Param options are either required, or not required. Required options that are not provided on the command line cause a parse error. Non-required options can have a default in the yaml. Non-required options that are not provided on the command line and that don’t have default specified have a value of None
upon conclusion of arg parsing.
All options must belong to a category. If the category entry has a value, then it is displayed to the console when usage instructions are displayed. Otherwise the presence of the category has no effect. The purpose is to support categorization of options, which some complex utilities will want. The fact that it is required in the yaml just simplifies the pycmdparse yaml handling. Multiple categories are supported but not required.

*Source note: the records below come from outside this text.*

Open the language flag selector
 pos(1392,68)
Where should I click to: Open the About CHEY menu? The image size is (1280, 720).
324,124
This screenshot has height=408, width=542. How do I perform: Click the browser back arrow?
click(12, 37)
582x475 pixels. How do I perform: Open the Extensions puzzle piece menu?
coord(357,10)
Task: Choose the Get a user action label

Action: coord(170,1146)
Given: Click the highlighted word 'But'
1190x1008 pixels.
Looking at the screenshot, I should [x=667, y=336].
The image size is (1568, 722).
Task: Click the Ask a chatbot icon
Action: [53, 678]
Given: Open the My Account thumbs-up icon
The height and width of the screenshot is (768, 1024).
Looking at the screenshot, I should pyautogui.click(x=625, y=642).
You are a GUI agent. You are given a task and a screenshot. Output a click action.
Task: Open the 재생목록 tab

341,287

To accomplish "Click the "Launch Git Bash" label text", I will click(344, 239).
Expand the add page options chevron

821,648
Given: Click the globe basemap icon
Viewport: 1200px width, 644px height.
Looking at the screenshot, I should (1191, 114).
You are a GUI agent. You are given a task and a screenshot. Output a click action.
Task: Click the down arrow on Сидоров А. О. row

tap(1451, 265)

The example foo-utility supports the following options: --verbose
, --exclude
, and --depth
. --verbose
is boolean, --exclude
is param accepting multiple values, and --depth
is param accepting only a single value.
Each option is an array of key/value entries. The supported keys are listed for each option type. If a key is omitted, its value is None. Each option requires either a short-form _or_ long-form option key. Both are allowed.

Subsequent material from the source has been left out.